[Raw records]
━━━━━━━━━━━━━━━━━━━━
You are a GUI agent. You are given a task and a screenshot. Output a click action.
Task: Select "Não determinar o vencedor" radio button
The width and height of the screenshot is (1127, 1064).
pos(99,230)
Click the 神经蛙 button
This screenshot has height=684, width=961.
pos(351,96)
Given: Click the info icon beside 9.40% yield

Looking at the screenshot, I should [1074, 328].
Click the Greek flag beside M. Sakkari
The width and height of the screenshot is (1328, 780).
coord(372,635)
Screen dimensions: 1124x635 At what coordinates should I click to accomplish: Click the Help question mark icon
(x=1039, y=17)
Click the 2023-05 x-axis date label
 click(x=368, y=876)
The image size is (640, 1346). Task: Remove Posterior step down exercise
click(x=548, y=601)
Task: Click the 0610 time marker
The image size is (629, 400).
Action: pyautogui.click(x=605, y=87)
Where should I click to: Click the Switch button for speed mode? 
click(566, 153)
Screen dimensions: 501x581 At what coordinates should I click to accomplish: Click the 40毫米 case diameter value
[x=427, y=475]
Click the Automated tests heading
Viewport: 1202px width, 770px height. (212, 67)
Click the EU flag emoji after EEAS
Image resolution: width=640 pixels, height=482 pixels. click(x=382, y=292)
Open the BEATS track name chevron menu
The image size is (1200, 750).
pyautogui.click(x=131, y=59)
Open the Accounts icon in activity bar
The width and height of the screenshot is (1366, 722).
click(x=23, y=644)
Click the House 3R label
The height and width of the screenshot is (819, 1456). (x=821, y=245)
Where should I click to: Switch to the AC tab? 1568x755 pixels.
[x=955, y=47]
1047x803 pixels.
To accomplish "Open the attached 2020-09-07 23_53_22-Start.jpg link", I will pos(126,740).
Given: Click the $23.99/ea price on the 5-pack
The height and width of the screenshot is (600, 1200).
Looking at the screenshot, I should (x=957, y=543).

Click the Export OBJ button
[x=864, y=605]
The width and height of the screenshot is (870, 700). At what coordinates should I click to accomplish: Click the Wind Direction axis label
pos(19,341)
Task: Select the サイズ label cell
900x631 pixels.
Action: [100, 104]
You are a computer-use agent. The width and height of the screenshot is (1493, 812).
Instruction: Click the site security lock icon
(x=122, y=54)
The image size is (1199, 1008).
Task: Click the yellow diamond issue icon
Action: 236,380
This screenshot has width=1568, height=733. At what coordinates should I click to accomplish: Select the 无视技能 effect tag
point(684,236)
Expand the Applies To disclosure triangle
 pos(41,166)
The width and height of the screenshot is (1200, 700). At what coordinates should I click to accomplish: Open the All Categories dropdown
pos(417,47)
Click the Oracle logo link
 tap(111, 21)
━━━━━━━━━━━━━━━━━━━━
> [Work to be completed]: Can you reproduce the records from their first line through the line containing "Action: [100, 104]", with both of those lines included?

> [Exercise response]:
You are a GUI agent. You are given a task and a screenshot. Output a click action.
Task: Select "Não determinar o vencedor" radio button
The width and height of the screenshot is (1127, 1064).
pos(99,230)
Click the 神经蛙 button
This screenshot has height=684, width=961.
pos(351,96)
Given: Click the info icon beside 9.40% yield

Looking at the screenshot, I should [1074, 328].
Click the Greek flag beside M. Sakkari
The width and height of the screenshot is (1328, 780).
coord(372,635)
Screen dimensions: 1124x635 At what coordinates should I click to accomplish: Click the Help question mark icon
(x=1039, y=17)
Click the 2023-05 x-axis date label
 click(x=368, y=876)
The image size is (640, 1346). Task: Remove Posterior step down exercise
click(x=548, y=601)
Task: Click the 0610 time marker
The image size is (629, 400).
Action: pyautogui.click(x=605, y=87)
Where should I click to: Click the Switch button for speed mode? 
click(566, 153)
Screen dimensions: 501x581 At what coordinates should I click to accomplish: Click the 40毫米 case diameter value
[x=427, y=475]
Click the Automated tests heading
Viewport: 1202px width, 770px height. (212, 67)
Click the EU flag emoji after EEAS
Image resolution: width=640 pixels, height=482 pixels. click(x=382, y=292)
Open the BEATS track name chevron menu
The image size is (1200, 750).
pyautogui.click(x=131, y=59)
Open the Accounts icon in activity bar
The width and height of the screenshot is (1366, 722).
click(x=23, y=644)
Click the House 3R label
The height and width of the screenshot is (819, 1456). (x=821, y=245)
Where should I click to: Switch to the AC tab? 1568x755 pixels.
[x=955, y=47]
1047x803 pixels.
To accomplish "Open the attached 2020-09-07 23_53_22-Start.jpg link", I will pos(126,740).
Given: Click the $23.99/ea price on the 5-pack
The height and width of the screenshot is (600, 1200).
Looking at the screenshot, I should (x=957, y=543).

Click the Export OBJ button
[x=864, y=605]
The width and height of the screenshot is (870, 700). At what coordinates should I click to accomplish: Click the Wind Direction axis label
pos(19,341)
Task: Select the サイズ label cell
900x631 pixels.
Action: [100, 104]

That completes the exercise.